UNTERSUCHTER TEXT
#####

Triumph des "schwarzen Republikaners"

Von Armin Brandt · 06.11.2010
Es war ein mühseliger Aufstieg des in ärgster Armut aufgewachsenen Hinterwäldlers bis zum Präsidenten der Vereinigten Staaten. Zu einem Amt, das ihm sofort den Absturz in die Hölle des Bürgerkrieges brachte.
Für die Menschen in den Straßen von Springfield, seit 1837 Hauptstadt des Bundesstaates Illinois, gab es kein Halten mehr: Einer ihrer Mitbürger hatte die Wahl zum 16. Präsidenten der Vereinigten Staaten gewonnen. Abraham Lincoln, der Emotionen selten offen zeigte, begab sich schnellen Schrittes nach Hause, wo er aufgeregt seiner Ehefrau zurief:

"Mary, Mary, wir haben gewonnen!"

Mary Todd Lincoln entstammte einer aristokratischen Familie aus Kentucky; ihr Vater war ein wohlhabender und einflussreicher Bankier und Politiker. Die junge Dame der großen Welt, die dem in bescheidenen Verhältnissen lebenden Rechtsanwalt Lincoln auf einem Ball begegnet war, wägte bei der Wahl ihrer Freunde wohl ab. Später bemerkte sie:

"Ich glaubte, dass er einmal Präsident würde. Deshalb habe ich ihn genommen, denn schön war er ja nun wirklich nicht..."

Bei den Republikanern hatte Lincoln seine politische Heimat gefunden. Im Frühjahr 1860 war er von der 1854 gegründeten Republican Party, die sich als einzige Partei gegen jegliche Ausweitung der Sklaverei über die bestehenden Sklavenstaaten hinaus ausgesprochen hatte, als Präsidentschaftskandidat nominiert worden.
Mitte Mai 1860 saß er wie jeden Tag in seiner Kanzlei in Springfield, als ihm ein Telegrafenbote einen Zettel mit der Meldung aus Chicago überreichte:

"Wir taten es. Gott sei Ruhm."

Die Nominierung Lincolns war ein großes Risiko, denn seit Jahr und Tag hatte der Süden gedroht, die Union zu sprengen, sobald ein "schwarzer Republikaner", also ein Gegner der Sklaverei, Präsident würde. Mit einem Schlag trat das Problem der Sklaverei selbst zurück, und die ganze Nation fragte: Wird die Union diese Wahl überstehen?

"Ich weiß, dass ich langsam gehe, aber ich gehe nie zurück"

#####

AUFGABENSTELLUNG
Führe den Text über Abraham Lincolns Wahl zum Präsidenten im Anschluss an seinen letzten Satz fort.

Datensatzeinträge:
#####

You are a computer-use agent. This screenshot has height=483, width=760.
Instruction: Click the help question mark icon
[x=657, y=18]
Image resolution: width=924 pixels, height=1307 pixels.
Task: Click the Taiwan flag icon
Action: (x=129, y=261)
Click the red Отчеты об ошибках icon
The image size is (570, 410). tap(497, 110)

#####

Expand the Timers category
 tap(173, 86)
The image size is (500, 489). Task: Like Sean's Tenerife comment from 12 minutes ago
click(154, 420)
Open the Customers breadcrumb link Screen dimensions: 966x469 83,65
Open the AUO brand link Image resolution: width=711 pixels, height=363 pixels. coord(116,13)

#####

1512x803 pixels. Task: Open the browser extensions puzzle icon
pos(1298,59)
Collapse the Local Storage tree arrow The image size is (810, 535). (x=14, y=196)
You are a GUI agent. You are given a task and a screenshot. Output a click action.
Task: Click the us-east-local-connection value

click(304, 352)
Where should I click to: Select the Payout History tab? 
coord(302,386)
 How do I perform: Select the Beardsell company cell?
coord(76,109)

#####

LÖSUNG
beharrte Lincoln. Am Wahltag, dem 6. November 1860 deutete alles auf einen Sieg für ihn hin. Schließlich war er seinem Grundsatz treu geblieben:

"Wer anderen die Freiheit verweigert, verdient sie nicht für sich selbst."

Die Abstimmung brachte Lincoln 1,9 Millionen Stimmen; er gewann alle 18 Bundesstaaten, in denen es keine Sklaverei gab, einschließlich Kalifornien und Oregon. In Neuengland ging jeder Landkreis an die Republikaner. Vizepräsident wurde Hannibal Hamlin aus Maine.

Die Democratic Party hatte sich im Vorfeld der Wahl in Nord- und Südstaaten gespalten und durch die Aufstellung von zwei Kandidaten selbst geschwächt. Senator Stephen Douglas aus Illinois, mit dem sich Lincoln 1858 eine Reihe bemerkenswerter Rededuelle geliefert hatte, brachte es auf 1,4 Millionen Stimmen.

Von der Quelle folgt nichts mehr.